The lunchbox is one small way to give people a sustainable option, Cutler said.
Consumers can choose a product that isn’t made from a threatened resource such as fossil fuels, Cutler said.
Cutler picked up his plastic lunch container, a product made from fossil fuels.
“This is plastic,” he said. “This is not a renewable thing — this is refined dinosaur juice.”
Other co-founders include Max Silver and Western alumnus Reid Jones.
The idea for the silicone lunch boxes became seven months ago. The team knew they liked silicone and brainstormed what they could do with it.
Blake created the company to take a sustainable approach by looking at product development and the impact a product makes, she said.
Blake believes in business industries, profit is the first factor considered rather than impacts on health, she said.
She feels society is trying to fight cancer while the business industry is creating it at the same time by producing products with chemicals found to cause cancer, she said.
Blake was on track to earn her medical Ph.D, but decided to take a break and started working in industrial lab sales and marketing before she finished school.
The break never ended, and for 10 years she worked for a European molecular biology manufacturer company called Bioline.

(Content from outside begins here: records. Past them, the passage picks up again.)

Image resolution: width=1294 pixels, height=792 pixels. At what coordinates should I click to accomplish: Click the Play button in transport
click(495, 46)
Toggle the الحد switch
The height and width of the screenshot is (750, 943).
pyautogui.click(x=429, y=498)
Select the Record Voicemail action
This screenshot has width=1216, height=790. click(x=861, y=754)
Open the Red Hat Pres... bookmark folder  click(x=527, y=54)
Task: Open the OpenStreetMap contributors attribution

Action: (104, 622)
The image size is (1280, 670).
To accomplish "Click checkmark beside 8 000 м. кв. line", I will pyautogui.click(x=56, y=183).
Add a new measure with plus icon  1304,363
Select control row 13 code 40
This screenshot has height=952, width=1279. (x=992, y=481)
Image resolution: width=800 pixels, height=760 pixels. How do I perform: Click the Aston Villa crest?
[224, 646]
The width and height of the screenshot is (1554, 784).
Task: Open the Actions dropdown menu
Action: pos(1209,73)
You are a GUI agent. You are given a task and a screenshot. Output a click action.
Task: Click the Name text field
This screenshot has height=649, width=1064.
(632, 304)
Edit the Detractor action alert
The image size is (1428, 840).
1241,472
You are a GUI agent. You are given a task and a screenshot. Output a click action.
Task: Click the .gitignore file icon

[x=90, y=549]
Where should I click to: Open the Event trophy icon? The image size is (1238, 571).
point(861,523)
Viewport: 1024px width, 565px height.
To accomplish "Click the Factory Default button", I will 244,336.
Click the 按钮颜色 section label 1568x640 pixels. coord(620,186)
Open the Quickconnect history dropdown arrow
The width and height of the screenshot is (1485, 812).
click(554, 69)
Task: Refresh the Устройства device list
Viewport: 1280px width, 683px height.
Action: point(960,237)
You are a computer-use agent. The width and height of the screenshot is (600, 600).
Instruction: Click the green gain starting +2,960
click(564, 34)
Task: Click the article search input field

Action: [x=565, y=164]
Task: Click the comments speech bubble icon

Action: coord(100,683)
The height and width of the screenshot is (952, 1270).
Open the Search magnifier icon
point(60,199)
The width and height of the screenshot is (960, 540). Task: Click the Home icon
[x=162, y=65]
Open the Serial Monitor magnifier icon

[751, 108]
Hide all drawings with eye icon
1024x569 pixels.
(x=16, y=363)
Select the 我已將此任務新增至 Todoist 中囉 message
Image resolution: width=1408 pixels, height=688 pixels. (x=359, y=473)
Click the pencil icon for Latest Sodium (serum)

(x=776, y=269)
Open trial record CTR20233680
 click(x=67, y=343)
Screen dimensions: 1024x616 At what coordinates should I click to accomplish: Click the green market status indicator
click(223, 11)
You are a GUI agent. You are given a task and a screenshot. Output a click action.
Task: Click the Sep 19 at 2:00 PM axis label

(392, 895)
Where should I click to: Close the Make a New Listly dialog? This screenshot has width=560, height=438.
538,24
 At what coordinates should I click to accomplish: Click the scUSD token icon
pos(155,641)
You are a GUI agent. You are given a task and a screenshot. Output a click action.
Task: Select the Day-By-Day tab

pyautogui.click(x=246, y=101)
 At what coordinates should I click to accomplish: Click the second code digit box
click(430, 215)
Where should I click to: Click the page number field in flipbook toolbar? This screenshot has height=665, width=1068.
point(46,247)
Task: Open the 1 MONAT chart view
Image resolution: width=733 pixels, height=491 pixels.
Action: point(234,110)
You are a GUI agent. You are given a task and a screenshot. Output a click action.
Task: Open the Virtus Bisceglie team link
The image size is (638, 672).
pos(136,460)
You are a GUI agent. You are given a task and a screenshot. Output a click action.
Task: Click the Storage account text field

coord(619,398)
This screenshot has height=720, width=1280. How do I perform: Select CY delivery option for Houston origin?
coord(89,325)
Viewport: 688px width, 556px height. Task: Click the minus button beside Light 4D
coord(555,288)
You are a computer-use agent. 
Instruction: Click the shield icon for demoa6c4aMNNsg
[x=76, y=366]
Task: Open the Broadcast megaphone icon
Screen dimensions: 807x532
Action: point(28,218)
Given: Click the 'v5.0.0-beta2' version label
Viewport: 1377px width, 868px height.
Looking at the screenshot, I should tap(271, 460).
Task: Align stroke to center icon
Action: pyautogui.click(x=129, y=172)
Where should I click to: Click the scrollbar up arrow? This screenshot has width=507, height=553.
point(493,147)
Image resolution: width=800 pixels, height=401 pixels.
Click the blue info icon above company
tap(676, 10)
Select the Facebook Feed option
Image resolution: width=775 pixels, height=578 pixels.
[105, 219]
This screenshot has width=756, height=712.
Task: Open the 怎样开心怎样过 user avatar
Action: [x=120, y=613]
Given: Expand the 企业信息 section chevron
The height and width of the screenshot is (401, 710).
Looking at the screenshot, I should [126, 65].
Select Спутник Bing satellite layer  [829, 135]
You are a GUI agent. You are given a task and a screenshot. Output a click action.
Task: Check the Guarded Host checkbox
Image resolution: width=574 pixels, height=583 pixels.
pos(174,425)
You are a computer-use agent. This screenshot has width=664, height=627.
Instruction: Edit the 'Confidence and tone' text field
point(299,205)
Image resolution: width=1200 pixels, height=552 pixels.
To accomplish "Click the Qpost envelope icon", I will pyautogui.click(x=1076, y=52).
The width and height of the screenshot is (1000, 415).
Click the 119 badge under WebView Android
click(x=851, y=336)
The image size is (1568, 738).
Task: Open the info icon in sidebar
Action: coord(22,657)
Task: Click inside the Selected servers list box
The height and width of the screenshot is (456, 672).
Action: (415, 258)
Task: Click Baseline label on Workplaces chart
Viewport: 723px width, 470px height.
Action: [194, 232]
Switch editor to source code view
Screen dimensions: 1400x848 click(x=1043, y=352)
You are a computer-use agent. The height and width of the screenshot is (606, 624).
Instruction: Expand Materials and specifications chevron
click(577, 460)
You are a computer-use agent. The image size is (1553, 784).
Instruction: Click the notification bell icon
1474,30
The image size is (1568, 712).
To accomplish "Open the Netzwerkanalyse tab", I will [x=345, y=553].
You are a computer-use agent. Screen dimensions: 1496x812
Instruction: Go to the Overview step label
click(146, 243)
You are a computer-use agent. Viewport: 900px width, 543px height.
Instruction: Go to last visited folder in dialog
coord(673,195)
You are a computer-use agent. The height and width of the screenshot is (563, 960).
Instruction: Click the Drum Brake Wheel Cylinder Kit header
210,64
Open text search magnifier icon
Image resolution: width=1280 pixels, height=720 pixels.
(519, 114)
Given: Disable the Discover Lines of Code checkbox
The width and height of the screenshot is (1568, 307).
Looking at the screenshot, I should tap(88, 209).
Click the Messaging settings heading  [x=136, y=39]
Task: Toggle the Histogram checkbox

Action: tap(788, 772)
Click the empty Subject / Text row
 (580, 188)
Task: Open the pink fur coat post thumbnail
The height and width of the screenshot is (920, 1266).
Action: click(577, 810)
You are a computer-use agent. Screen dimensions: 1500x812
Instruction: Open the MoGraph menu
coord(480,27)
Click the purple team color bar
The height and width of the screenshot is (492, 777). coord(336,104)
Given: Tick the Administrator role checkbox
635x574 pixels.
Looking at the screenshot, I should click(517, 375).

When she left Bioline, she started Mt. Baker Bio.
The company has its fingers in other projects like water purification. Blake wants to invest in the next big innovators — people like Cutler and Reid who think about what tomorrow will look like, she said.
“If you’re thinking about today, you’re behind,” Blake said.
For $45 on Kickstarter, the package will include a set of silicone food containers, a compostable ice pack and insulated lunch bag. A single silicone food container will be $16.
Mt. Baker Bio submitted the project to Kickstarter Monday, March 3, and will launch on the site no later than Friday, March 7, Blake said.